An hour later, when he got back home he thought it was strange that Ruby's car was missing from the garage. When he walked through the kitchen, he noticed an envelope propped up against the butter dish. It was one of those long envelopes, official-looking, and it had his name written neatly across the front. "Harold R. McCullough," it said, in a way that seemed somewhat formal to him. He picked it up, held it in his hand for a moment, and set it back down on the table. He realized that he was scared to open it. The words of the morning's argument with Ruby trickled back through his memory, and not only that, but also all the little petty complaints and criticisms that seemed to have characterized their relationship for the past week or two. He wondered what might be in that envelope. Maybe it was a "Dear John" letter. Maybe she had met another man at her bowling league on Tuesday nights, one who liked burnt toast. Maybe she was fed up and was going to go to a lawyer to ask for a divorce. Maybe she was taking the checkbook and finding an apartment in Davenport where she could put out pink towels in the bathroom. Maybe she was just saying good-bye and disappearing from his life forever. All of this ran through his mind for the next hour, two hours, all morning. Noon came and Ruby still was not home, and he still had not opened that letter. By three in the afternoon he couldn't stand it any longer and ripped the envelope open. Inside, in Ruby's neat handwriting learned in penmanship class in the fourth grade, was a message:
I have gone to see my sister, who has invited me to lunch. There is bologna in the refrigerator, and leftover macaroni and cheese if you want to heat it up. Maybe this will give you some time to cool down. You are a pill. I haven't forgotten our discussion this morning, if you can call it that. When I get back, we WILL talk. Count on it. Maybe you could work on an apology. You make me crazy. See you later.

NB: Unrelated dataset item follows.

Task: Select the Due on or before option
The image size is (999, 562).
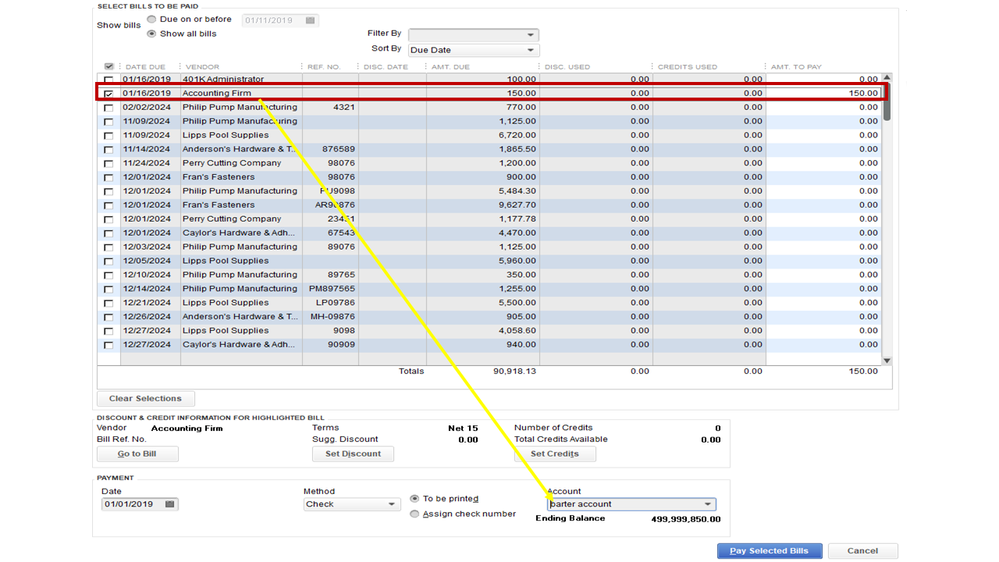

That afternoon when she got home, there were purple irises on the kitchen table, her favorite, and a long white envelope addressed to Ruby J. McCullough. Inside was a note, which Ruby said was nobody's business but hers. But I know it was love.
Wherever love is, no matter how little it seems, or painful, or kind, or helpless, or difficult, or insufficient, something happens. What we do for love is to change the climate of the world around us. When we love, no matter how, it is a holy thing. It is the salt that gives life its taste and preserves us from utter destruction. And it is the light that shines like stars in the darkness. It's what makes all of our winters tolerable, makes us believe that Spring is a thing we carry inside of us. And this is the amazing thing: it is not a rare commodity, not something reserved for the very beautiful and the very lucky. There is love all around us, if we look for it.
I know I don't have to wait till Valentine's Day to find it. And when Valentine's Day does come, I hope I won't find a cow in the front yard, just an old hand on mine, and Willie Nelson on the radio, and maybe a cardinal at the feeder. Let some love loose in your world Timothy. And keep us in your prayers as we keep you in ours.